▶ _Seu objetivo_:
Escreva a continuação do texto sobre o ator Mateus Solano e a fama, começando logo depois da última frase.

▶ _Trecho do texto_:

Logo quando começou a fazer sucesso na TV, Mateus Solano, de 44 anos, percebeu uma incômoda mudança na forma como as pessoas o enxergavam: em vez de um ser humano, elas viam apenas seus personagens. “As pessoas me olhavam e diziam: ‘é o Jorge? É o Miguel?’”, diz, relembrando a época em que interpretou gêmeos em “Viver a Vida” (2009), novela das nove de Manoel Carlos.

No fundo, o ator gostaria de responder simplesmente: “Não, sou eu, o Mateus.” “No começo, quanto mais famoso fui ficando, mais me sentia figurante de mim mesmo. As pessoas, quando me reconheciam, já queriam falar com o Félix, com o Miguel, com o Zé Bonitinho, com o Jorge, com isso, com aquilo... E eu me sentia atrás daquela expectativa”, comenta.

Hoje, mais maduro, ele diz lidar melhor com a fama e entende porque as pessoas tendem a gostar mais dos personagens do que dele mesmo. “Mas no começo foi difícil, pois não estudei para ser uma celebridade”, pondera. Por mais que esta não tenha sido uma experiência fácil, não significa que tenha sido inválida.

▶ _Dados fornecidos_:

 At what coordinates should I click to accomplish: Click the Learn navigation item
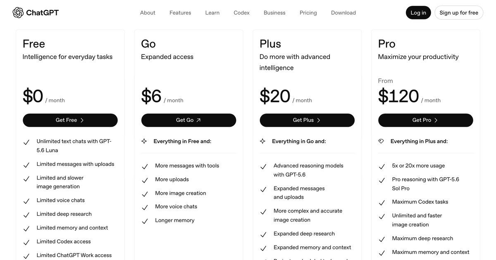(x=212, y=13)
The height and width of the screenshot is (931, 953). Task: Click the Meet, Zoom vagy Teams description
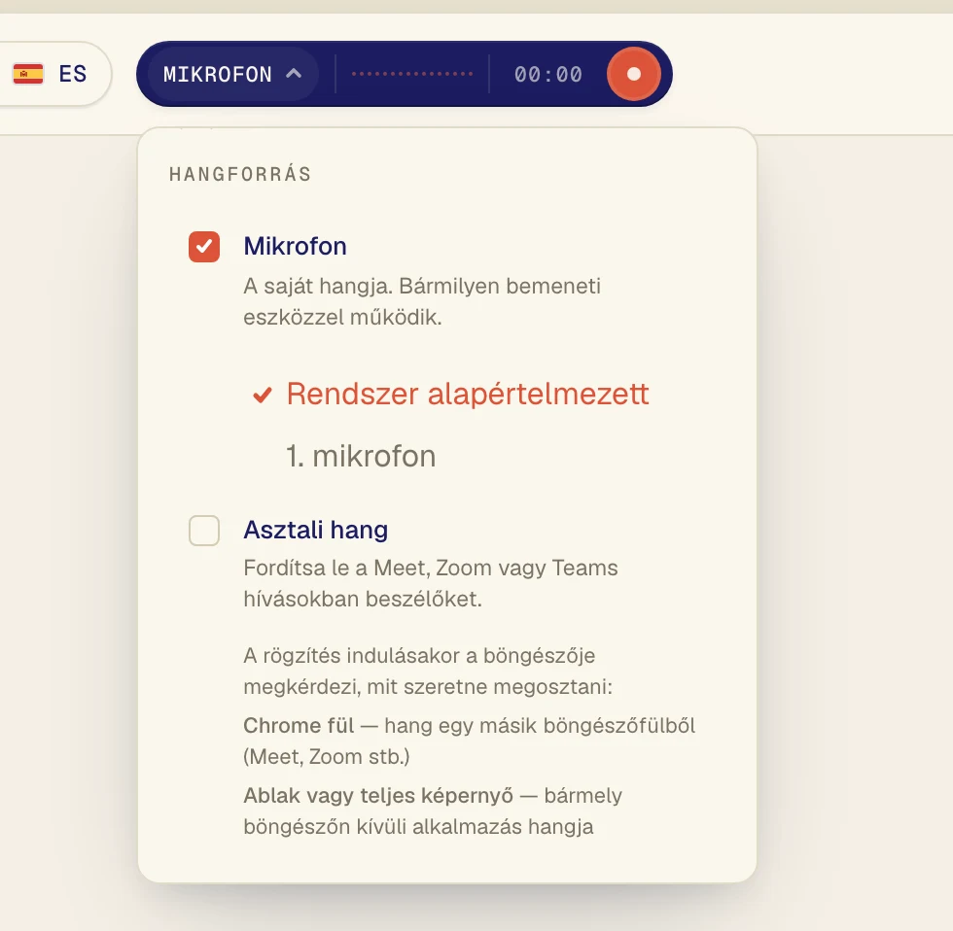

▶ _Resposta_:
Pelo menos serviu de material para “O Figurante”, espetáculo que estreia em Belo Horizonte nesta sexta (15) e sábado (16/8), no Teatro Sesiminas, depois de ter passado por cidades de São Paulo, Piauí, Rio de Janeiro, Rio Grande do Sul, Goiás, além de Araguari, no Triângulo mineiro. Na montagem, ele dá vida a Augusto, um figurante profissional que se vê sufocado por uma rotina insossa e pobre de sentido. 

“O figurante não faz parte direta de uma cena. Por exemplo, numa praia, tem gente jogando bola ao fundo ou passando pela frente dos protagonistas, e os figurantes são contratados para dar realismo à cena. Eles não podem aparecer muito”, explica Solano, que, na montagem, usa essa alegoria para falar sobre a sensação que sentimos às vezes de apenas compor um cenário da própria vida.

Ou seja, aquele momento em que, inevitavelmente, todos acabam vivendo no piloto automático, sem assumir o protagonismo da própria história. “Quantos de nós nunca se sentiram assim: como se não fôssemos os protagonistas da própria história?”, questiona. 

Por outro lado, Solano reflete a graça de ser um figurante, especialmente em um mundo que exige cada vez mais a melhor versão de um indivíduo. “Podemos encontrar um protagonismo através de ser figurante. A gente se angustia muito com a ideia da morte, com a ideia de não sermos importantes. E, para lidar com isso, inventamos importâncias. Mas eu acho que o grande barato é entender a beleza de ser figurante: a beleza de, ao morrer, virar mar, virar montanha, virar grama, virar outros animais. Quando o ser humano sair dessa ilusão de protagonismo que inventou para viver, vai conseguir viver com mais paz, mais harmonia e mais tranquilidade, entendendo que é figurante, e que isso é belíssimo. Afinal, fazemos parte de um todo. Não somos únicos nem exclusivos”, analisa.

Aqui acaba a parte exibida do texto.